NetBSD Problem Report #52462
From he@smistad.uninett.no Fri Aug 4 11:20:33 2017
Return-Path: <he@smistad.uninett.no>
Received: from mail.netbsd.org (mail.netbsd.org [199.233.217.200])
(using TLSv1.2 with cipher ECDHE-RSA-AES256-GCM-SHA384 (256/256 bits))
(Client CN "mail.NetBSD.org", Issuer "mail.NetBSD.org CA" (verified OK))
by mollari.NetBSD.org (Postfix) with ESMTPS id 131F67A17B
for <gnats-bugs@gnats.NetBSD.org>; Fri, 4 Aug 2017 11:20:33 +0000 (UTC)
Message-Id: <20170804112028.5C47C43EA91@smistad.uninett.no>
Date: Fri, 4 Aug 2017 13:20:28 +0200 (CEST)
From: he@NetBSD.org
Reply-To: he@NetBSD.org
To: gnats-bugs@NetBSD.org
Subject: aac driver (and possibly others) needs MPification
X-Send-Pr-Version: 3.95
>Number: 52462
>Category: kern
>Synopsis: aac driver (and possibly others) needs MPification
>Confidential: no
>Severity: serious
>Priority: high
>Responsible: kern-bug-people
>State: closed
>Class: sw-bug
>Submitter-Id: net
>Arrival-Date: Fri Aug 04 11:25:00 +0000 2017
>Closed-Date: Mon Sep 25 16:45:51 +0000 2017
>Last-Modified: Mon Sep 25 16:45:51 +0000 2017
>Originator: he@NetBSD.org
>Release: NetBSD 8.0_BETA
>Organization:
I Try...
>Environment:
System: NetBSD 8.0_BETA (GENERIC) #10: Thu Aug 3 13:44:33 CEST 2017 he@vk.urc.uninett.no:/usr/obj/sys/arch/amd64/compile/GENERIC
Architecture: x86_64
Machine: amd64
>Description:
Between netbsd-7 and netbsd-8, it appears that the 'ld' driver
has been adapted to run multithreaded. Under 'ld', there can
be one of several hardware drivers, at least aac, cac, icp,
mlx and nvme.
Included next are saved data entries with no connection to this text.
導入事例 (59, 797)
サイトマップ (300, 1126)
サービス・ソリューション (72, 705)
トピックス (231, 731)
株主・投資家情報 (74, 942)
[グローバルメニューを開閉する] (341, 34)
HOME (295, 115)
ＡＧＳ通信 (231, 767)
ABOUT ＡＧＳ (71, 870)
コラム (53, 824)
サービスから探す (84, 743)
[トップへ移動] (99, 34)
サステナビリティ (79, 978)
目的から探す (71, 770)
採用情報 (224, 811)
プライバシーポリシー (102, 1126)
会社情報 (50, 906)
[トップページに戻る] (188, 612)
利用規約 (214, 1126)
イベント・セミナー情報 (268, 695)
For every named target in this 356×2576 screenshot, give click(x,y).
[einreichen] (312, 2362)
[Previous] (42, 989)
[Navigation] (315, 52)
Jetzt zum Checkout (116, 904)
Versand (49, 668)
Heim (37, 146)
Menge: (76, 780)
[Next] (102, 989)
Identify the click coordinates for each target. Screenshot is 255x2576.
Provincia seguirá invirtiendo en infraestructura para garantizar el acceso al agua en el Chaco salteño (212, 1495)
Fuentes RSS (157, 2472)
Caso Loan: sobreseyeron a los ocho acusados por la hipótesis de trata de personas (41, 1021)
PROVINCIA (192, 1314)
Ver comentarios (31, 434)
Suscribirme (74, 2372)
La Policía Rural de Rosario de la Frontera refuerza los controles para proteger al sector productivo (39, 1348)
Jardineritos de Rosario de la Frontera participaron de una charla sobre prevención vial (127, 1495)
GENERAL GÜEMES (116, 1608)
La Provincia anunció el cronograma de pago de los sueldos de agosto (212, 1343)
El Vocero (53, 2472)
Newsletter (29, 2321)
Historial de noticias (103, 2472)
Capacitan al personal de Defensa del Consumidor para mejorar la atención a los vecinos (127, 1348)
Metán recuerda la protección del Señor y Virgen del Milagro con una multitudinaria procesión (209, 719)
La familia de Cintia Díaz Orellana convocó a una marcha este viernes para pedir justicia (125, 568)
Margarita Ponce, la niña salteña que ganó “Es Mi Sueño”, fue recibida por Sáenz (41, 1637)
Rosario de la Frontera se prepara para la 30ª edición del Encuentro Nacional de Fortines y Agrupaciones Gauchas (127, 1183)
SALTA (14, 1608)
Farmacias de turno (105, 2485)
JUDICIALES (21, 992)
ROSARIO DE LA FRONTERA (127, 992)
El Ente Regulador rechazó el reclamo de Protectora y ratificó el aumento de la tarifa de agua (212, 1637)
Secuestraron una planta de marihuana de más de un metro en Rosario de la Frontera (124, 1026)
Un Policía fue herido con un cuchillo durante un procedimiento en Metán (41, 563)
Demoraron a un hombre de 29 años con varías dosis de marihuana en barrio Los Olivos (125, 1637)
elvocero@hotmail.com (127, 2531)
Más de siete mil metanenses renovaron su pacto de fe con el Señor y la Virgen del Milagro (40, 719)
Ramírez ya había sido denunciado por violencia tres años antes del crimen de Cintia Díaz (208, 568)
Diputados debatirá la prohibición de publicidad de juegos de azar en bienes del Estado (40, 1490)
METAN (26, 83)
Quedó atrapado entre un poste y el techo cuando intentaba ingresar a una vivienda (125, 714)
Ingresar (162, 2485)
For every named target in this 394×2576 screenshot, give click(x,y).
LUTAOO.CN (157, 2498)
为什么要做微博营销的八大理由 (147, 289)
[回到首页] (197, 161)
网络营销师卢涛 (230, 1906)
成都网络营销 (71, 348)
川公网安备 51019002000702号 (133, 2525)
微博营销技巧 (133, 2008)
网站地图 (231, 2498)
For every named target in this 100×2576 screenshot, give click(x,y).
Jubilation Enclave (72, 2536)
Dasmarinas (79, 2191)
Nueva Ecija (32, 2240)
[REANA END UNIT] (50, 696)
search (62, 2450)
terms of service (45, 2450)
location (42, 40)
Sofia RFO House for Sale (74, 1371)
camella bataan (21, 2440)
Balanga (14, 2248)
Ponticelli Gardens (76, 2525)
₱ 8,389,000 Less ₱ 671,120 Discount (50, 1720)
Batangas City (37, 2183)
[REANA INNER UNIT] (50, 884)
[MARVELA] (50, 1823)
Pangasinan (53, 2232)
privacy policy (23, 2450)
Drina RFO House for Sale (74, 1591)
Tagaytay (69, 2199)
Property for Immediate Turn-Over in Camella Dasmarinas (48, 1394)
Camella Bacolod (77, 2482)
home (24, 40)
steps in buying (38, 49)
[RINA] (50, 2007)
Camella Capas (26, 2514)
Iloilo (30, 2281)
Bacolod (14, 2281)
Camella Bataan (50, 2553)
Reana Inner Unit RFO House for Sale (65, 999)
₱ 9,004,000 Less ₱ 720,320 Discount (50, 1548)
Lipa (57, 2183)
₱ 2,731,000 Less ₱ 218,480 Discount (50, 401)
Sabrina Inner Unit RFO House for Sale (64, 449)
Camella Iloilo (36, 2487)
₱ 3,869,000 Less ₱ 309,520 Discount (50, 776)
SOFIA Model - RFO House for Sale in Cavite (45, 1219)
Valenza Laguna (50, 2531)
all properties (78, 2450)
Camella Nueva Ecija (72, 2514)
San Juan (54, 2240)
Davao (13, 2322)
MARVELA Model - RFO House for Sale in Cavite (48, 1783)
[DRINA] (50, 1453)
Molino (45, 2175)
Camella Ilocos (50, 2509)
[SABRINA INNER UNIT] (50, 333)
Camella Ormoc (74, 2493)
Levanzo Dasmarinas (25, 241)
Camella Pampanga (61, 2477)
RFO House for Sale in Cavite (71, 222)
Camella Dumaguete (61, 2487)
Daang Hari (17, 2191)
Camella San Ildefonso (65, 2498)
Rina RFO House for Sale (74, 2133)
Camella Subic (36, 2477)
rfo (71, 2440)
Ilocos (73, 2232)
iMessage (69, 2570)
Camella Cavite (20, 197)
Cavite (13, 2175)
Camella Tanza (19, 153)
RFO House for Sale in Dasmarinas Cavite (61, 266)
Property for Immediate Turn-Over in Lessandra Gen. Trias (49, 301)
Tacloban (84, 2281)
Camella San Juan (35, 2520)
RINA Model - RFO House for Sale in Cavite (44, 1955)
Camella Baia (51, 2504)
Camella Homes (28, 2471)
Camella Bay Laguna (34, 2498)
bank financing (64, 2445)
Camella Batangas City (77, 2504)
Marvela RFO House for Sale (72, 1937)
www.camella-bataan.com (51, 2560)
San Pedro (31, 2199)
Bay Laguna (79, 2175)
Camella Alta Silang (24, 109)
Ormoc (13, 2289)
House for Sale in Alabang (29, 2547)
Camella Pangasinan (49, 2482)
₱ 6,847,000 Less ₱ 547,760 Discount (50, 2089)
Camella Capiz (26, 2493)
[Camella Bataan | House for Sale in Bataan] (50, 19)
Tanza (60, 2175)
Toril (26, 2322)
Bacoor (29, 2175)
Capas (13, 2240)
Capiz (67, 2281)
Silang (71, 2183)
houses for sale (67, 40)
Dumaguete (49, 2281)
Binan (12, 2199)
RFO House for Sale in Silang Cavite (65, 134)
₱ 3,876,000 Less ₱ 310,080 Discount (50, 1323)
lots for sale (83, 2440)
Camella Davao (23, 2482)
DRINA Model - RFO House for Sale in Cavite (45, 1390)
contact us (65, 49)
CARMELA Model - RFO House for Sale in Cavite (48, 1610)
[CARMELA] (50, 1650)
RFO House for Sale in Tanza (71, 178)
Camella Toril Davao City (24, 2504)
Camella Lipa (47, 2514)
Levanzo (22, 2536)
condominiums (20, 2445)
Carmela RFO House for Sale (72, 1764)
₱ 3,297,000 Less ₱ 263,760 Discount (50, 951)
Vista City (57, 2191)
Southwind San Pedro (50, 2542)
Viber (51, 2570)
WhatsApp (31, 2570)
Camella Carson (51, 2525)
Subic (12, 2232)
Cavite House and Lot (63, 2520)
And .. at least the 'aac' driver is not adapted
to run multithreaded; it uses splbio() for exclusion, and
apparently that creates problems.
I discovered this when trying to upgrade a machine from
netbsd-7 to netbsd-8 which has this controller and disks:
aac0 at pci6 dev 0 function 0: IBM ServeRAID 8k
aac0:0 interrupting at ioapic0 pin 17
aac0: Enabling 64-bit address support
aac0: Enable 64-bit array support
aac0: New comm. interface enabled
aac0: MIPS 5KC at 250MHz, 32MB mem (16MB cache), optional battery not installed
ld0 at aac0 unit 0: RAID 1 (Mirror)
ld0: 232 GB, 30378 cyl, 255 head, 63 sec, 512 bytes/sect x 488036352 sectors
ld1 at aac0 unit 1: RAID 10
ld1: 465 GB, 60757 cyl, 255 head, 63 sec, 512 bytes/sect x 976072704 sectors
The 8.0_BETA kernel booted, and I managed to extract the
'base' set and 29% of the 'comp' set before it panic'ed:
fatal page fault in supervisor mode
trap type 6 code 0 rip 0xffffffff8051cee3 cs 0x8 rflags 0x10246 cr2 0 ilevel 0x6 rsp 0xfffffe810e8fecd8
curlwp 0xfffffe823f731840 pid 0.2 lowest kstack 0xfffffe810e8fc2c0
panic: trap
cpu0: Begin traceback...
vpanic() at netbsd:vpanic+0x140
snprintf() at netbsd:snprintf
startlwp() at netbsd:startlwp
alltraps() at netbsd:alltraps+0x96
aac_new_intr() at netbsd:aac_new_intr+0xb0
intr_biglock_wrapper() at netbsd:intr_biglock_wrapper+0x1d
Xintr_ioapic_level1() at netbsd:Xintr_ioapic_level1+0xf2
--- interrupt ---
x86_stihlt() at netbsd:x86_stihlt+0x6
acpicpu_cstate_idle_enter() at netbsd:acpicpu_cstate_idle_enter+0xdb
acpicpu_cstate_idle() at netbsd:acpicpu_cstate_idle+0xdb
idle_loop() at netbsd:idle_loop+0xf8
cpu0: End traceback...
Catching it in ddb points towards a null pointer de-reference inside
the expansion of the SIMPLEQ_FIRST macro in aac_ccb_enqueue, even
though this looks on the surface of it decidedly nonsensical.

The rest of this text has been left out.